抜粋文 —
☆ ☆ ☆ ☆ ☆

その結果、上記耐熱樹脂製の絶縁枠230が所定の取付け位置から大幅に移動し、あるいは変形して、Oリング232のシール接触部から外れること、該Oリング232が捩れ変形を起こして破断すること、耐熱樹脂製の絶縁枠230がクリープ変形を起こしてOリング232のつぶし量を確保できなくなること等によって、成膜室235のガスシール性を保持することができなくなるなどの問題がある。このため、Oリング232の装着部から成膜室235内のガス洩れが発生し、上記特許文献1のような従来技術にあっては、基板224の成膜機能が大幅に低下するという問題を有している。
一方、Oリング232には、経年劣化に伴う圧縮永久歪が発生した場合でも、シール性能を維持することが要求される。Oリングのつぶし代は、10〜30%とするのが一般的であり、長期間シール性能を維持するためには、初期つぶし代をできるだけ高くした上で、30%を超過しないように制御することが必要となる。1m級基板対応の大型成膜装置では、加工精度の制約から、Oリングのつぶし代を厳密に制御することが困難となる問題がある。Oリングの線径を大きくして対応する方法もあるが、成膜室が大型化するとともに、Oリングコストが増大する問題がある。
更に、かかる従来技術にあっては、プラズマCVD処理装置での成膜処理において、耐熱樹脂製の絶縁枠230の側面にも成膜物が付着することにより、膜応力が発生して絶縁枠230の変形に繋がり、長期間の良好なシール性が阻害される懸念がある。
(1)前記角溝の成膜室内側の側壁先端部を、丸みを帯びた形状あるいは内面の傾斜が鈍角となるような面取り形状に形成している。
(2)前記2つの電極のうちの一方の電極側における前記角溝の前記成膜室内側の側壁厚さを、他方の電極側における側壁厚さよりも厚く形成するとともに、前記一方の電極側の側壁側面に板状誘電体又は非磁性金属板のいずれかを固定している。

☆ ☆ ☆ ☆ ☆

提示資料 —

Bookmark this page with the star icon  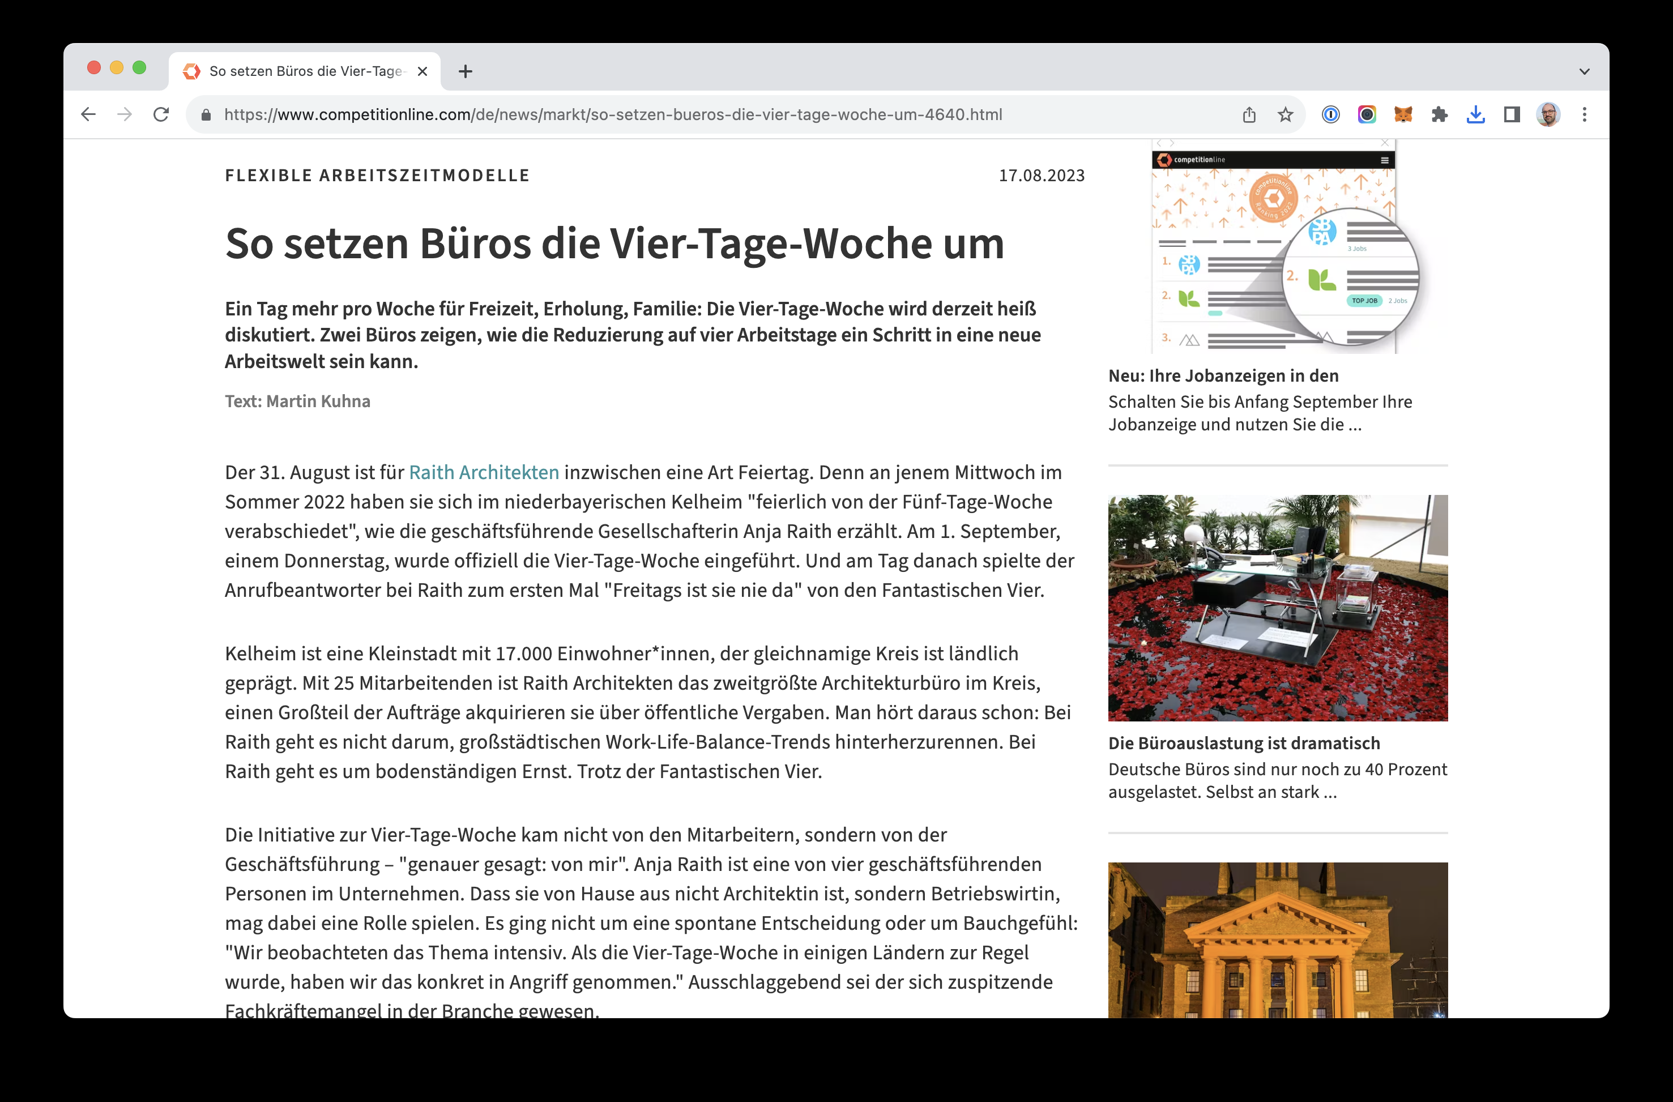[1285, 115]
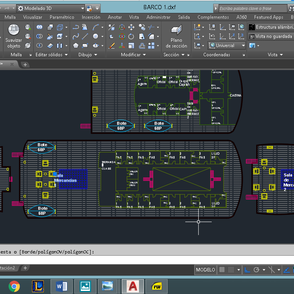Screen dimensions: 294x294
Task: Open the Visualizar ribbon tab
Action: click(x=33, y=17)
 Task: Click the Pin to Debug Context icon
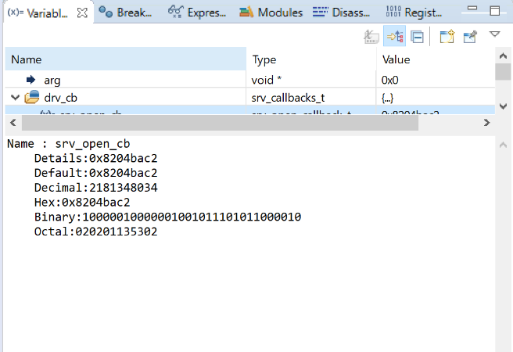[x=470, y=36]
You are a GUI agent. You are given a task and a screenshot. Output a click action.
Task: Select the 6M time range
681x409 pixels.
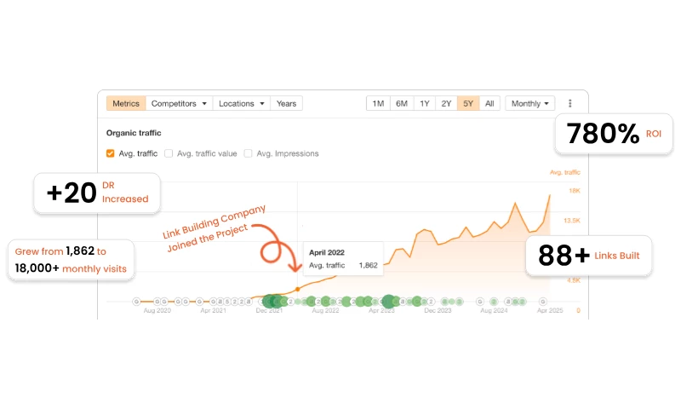coord(401,103)
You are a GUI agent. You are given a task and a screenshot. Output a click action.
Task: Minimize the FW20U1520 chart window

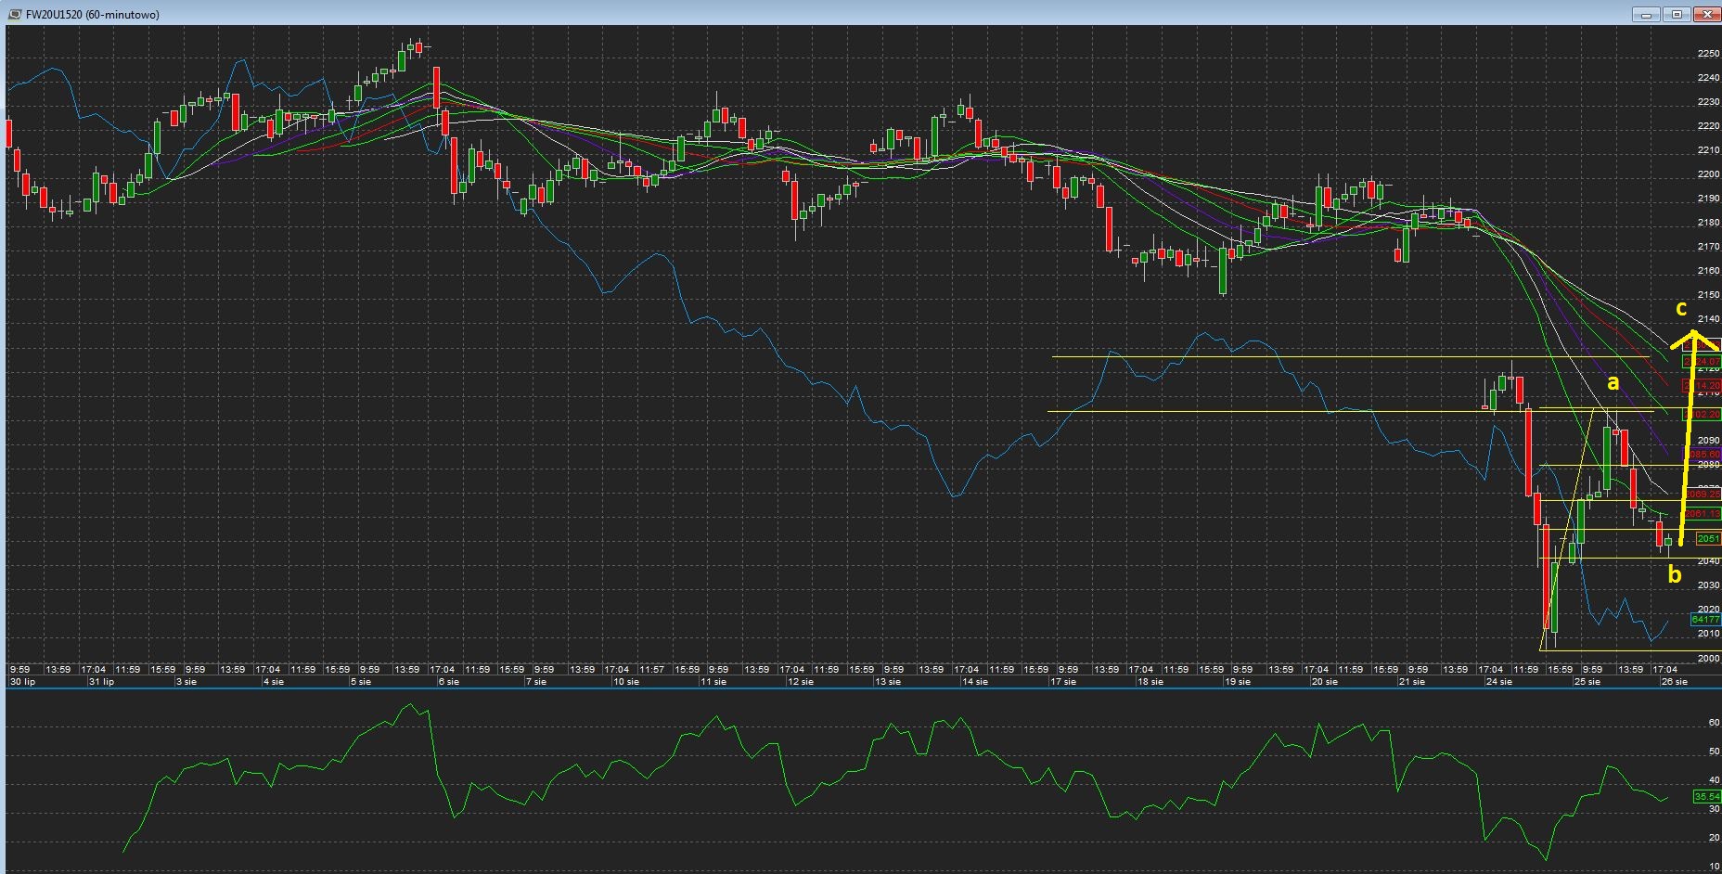click(x=1646, y=14)
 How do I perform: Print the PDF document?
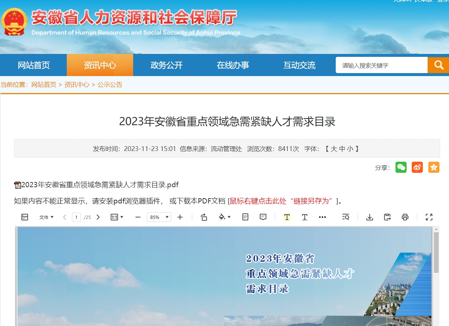405,217
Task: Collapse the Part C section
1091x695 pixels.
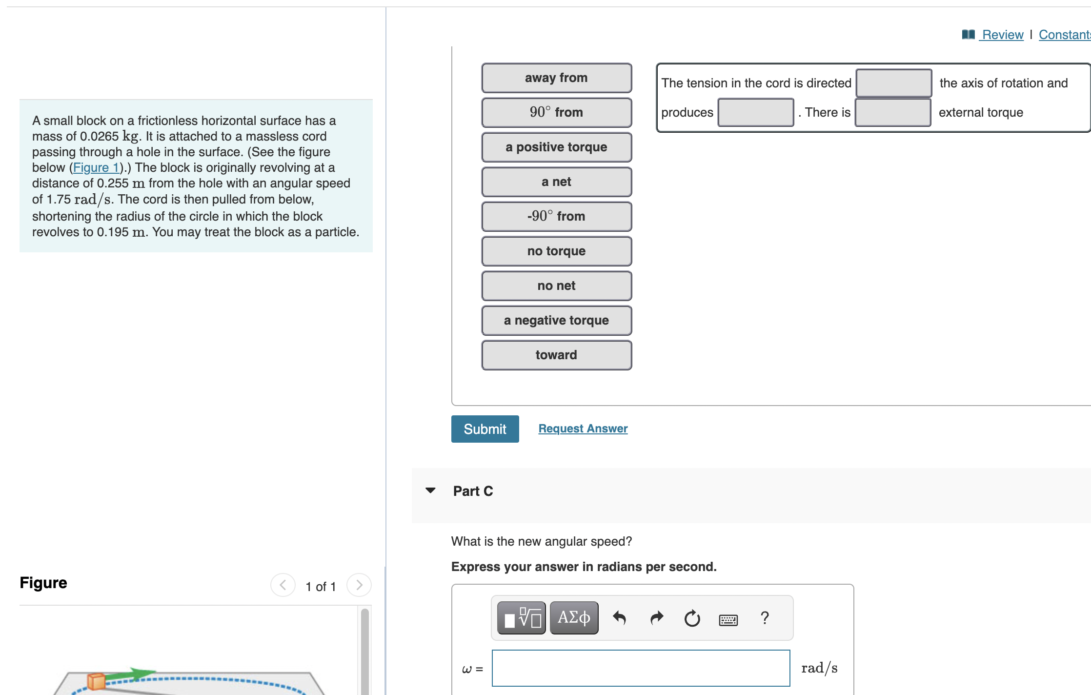Action: pos(430,491)
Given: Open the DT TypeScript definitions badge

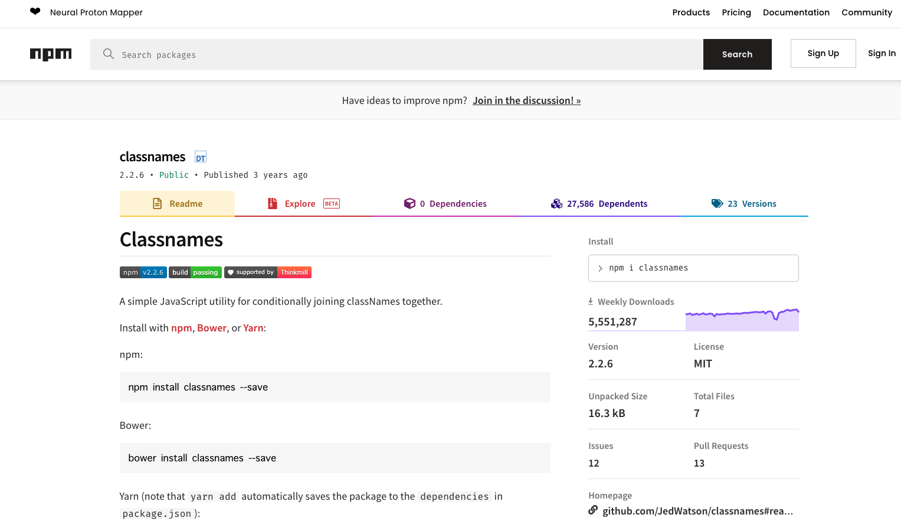Looking at the screenshot, I should (x=201, y=157).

☆ ☆ ☆ ☆ ☆

課題内容 —
次の(a)〜(c)がそれぞれ抜粋文の内容と合っているかを「はい」か「いいえ」で答え、判断の根拠となる抜粋文の語句を一字一句変えずに引用せよ。
(a) Oリングのつぶし代は、一般に10〜30%とされる。
(b) Oリングの線径を大きくすれば、コストを増やさずに対応できる。
(c) 絶縁枠の側面に成膜物が付着すると、膜応力が発生する。
資料は参照しなくてかまわない。

解答 —
(a) はい。「Oリングのつぶし代は、10〜30%とするのが一般的であり」
(b) いいえ。「Oリングの線径を大きくして対応する方法もあるが、成膜室が大型化するとともに、Oリングコストが増大する問題がある。」
(c) はい。「耐熱樹脂製の絶縁枠230の側面にも成膜物が付着することにより、膜応力が発生して」